The Direct Route routing mechanism (aka attribute routing) in ASP.NET Web API was bolted onto the existing routing infrastructure. The design of the out-of-the-box router does not account for nor support overlapping routes between convention-based and attribute-based routes. The result of this behavior is that for each given route, all of the versioned controllers must use convention-based or attribute-based routes. Mixing the two routing strategies for the same route is not guaranteed to resolve correctly.

While it would be ideal to implement a router that could support both approaches, the level of effort to achieve this is high. Furthermore, it's significantly easier to rationalize about versioned controllers from a service author's perspective if all of the versioned routes follow the same routing strategy.

OData Routing

The OData support for ASP.NET Web API uses convention-based routing under the hood.

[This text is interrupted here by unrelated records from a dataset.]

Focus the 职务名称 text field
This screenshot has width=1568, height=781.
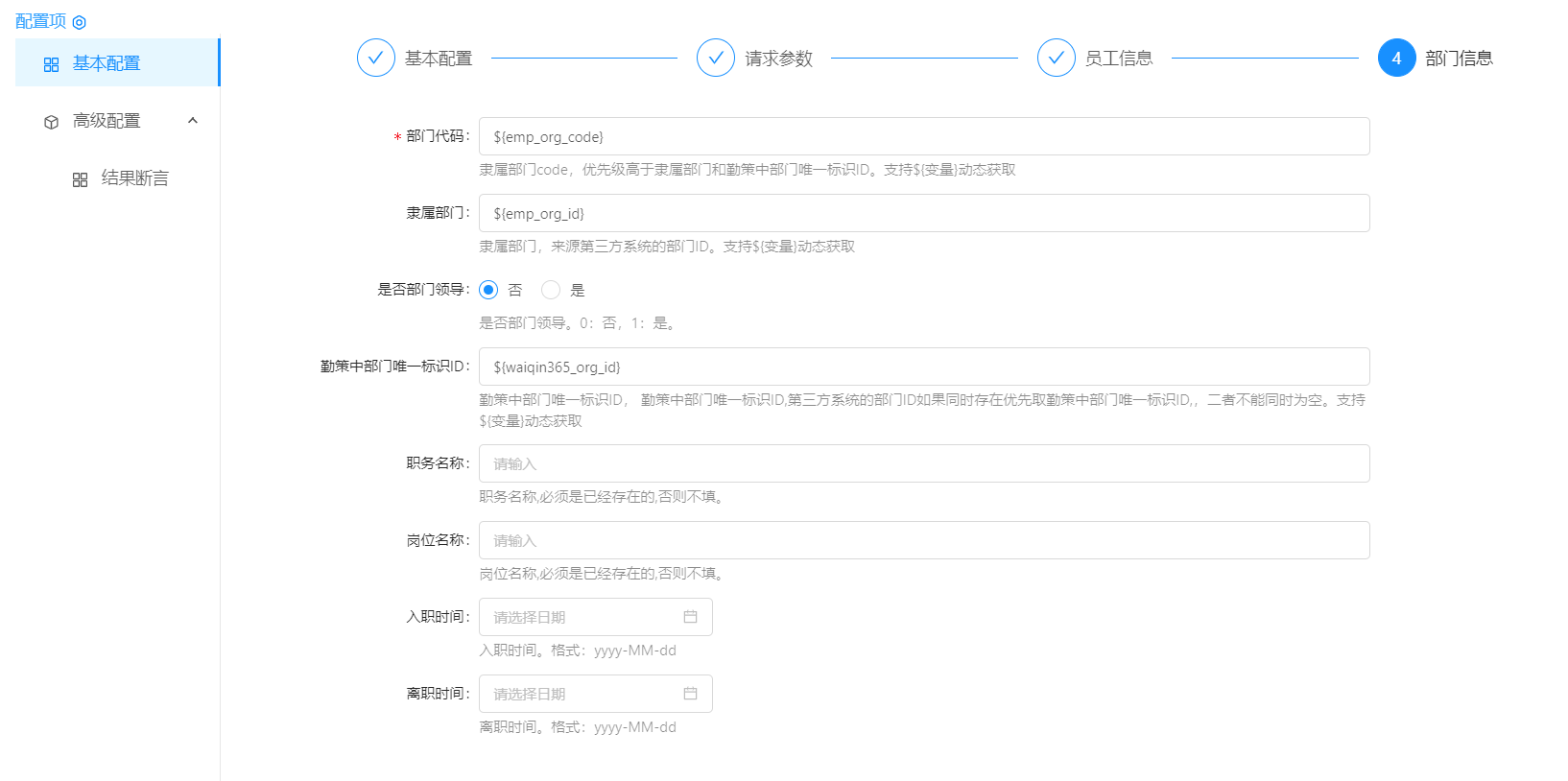tap(923, 463)
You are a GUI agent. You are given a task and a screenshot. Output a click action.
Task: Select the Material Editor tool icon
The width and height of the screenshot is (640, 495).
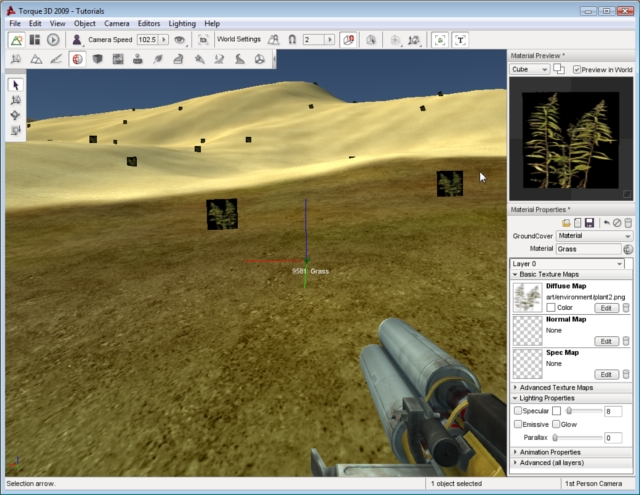click(x=77, y=59)
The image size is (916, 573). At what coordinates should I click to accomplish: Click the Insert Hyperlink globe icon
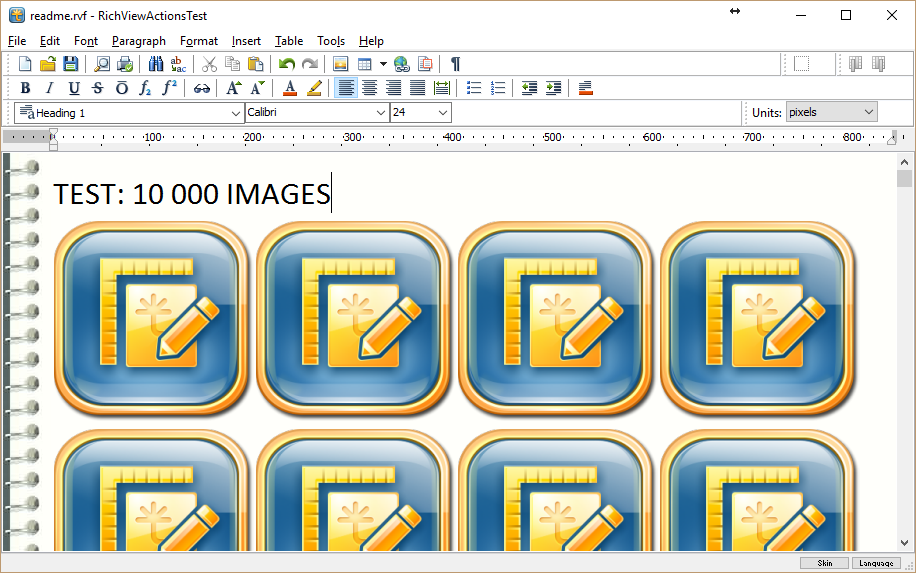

If you want to support transitioning to, or from, OData using API versioning, your ApiController types that match the same routes must also use convention-based routing.

URL Path Segment Routing with a Default API Version

API versioning does not fundamentally change how routing works in ASP.NET. When you elect to support API versioning via a URL path segment, the API version is part of the path considered in routing. There is currently no built-in method to match a route where the API version URL path segment has not be specified.

The recommended method to enable this scenario is to use Double Route Registration by providing multiple routes for the corresponding controller actions as follows:

ASP.NET Web API

[ApiVersion( 1.0)]
[RoutePrefix( "api" )]
public class ValuesController : ApiController
{
  // ~/api/values
  // ~/api/v1/values
  [Route( "values" )]
  [Route( "v{version:apiVersion}/values" )]
  public IHttpActionResult Get() => Ok();
}

[ApiVersion( 2.0 )]
[RoutePrefix( "api" )]
public class Values2Controller : ApiController
{
  // ~/api/v2/values
  [Route( "v{version:apiVersion}/values" )]
  public IHttpActionResult Get() => Ok();
}

ASP.NET Core

[ApiVersion( 1.0 )]
[ApiController]
[Route( "api/[controller]" )]
[Route( "api/v{version:apiVersion}/[controller]" )]
public class ValuesController : ControllerBase
{
  // ~/api/values
  // ~/api/v1/values
  [HttpGet]
  public IHttpActionResult Get() => Ok();
}

[ApiVersion( 2.0 )]
[ApiController]
[Route( "api/v{version:apiVersion}/values" )]
public class Values2Controller : ControllerBase
{
  // ~/api/v2/values
  [HttpGet]
  public IHttpActionResult Get() => Ok();
}

ASP.NET Web API Alternate Solution

If you're using ASP.NET Web API, you can also choose to implement a custom IDirectRouteProvider as suggested in Issue #73.

ASP.NET Core Alternate Solution

If you're using ASP.NET Core, you can use middleware or other customizations to simplify your implementation. This Gist post provides one such implementation that allows URL versioning to external clients, but allows simplified URL mapping internally. For example, api/v1/values becomes api/values internally, captures the 1.0 API version, and sets the requested API version via the IApiVersioningFeature.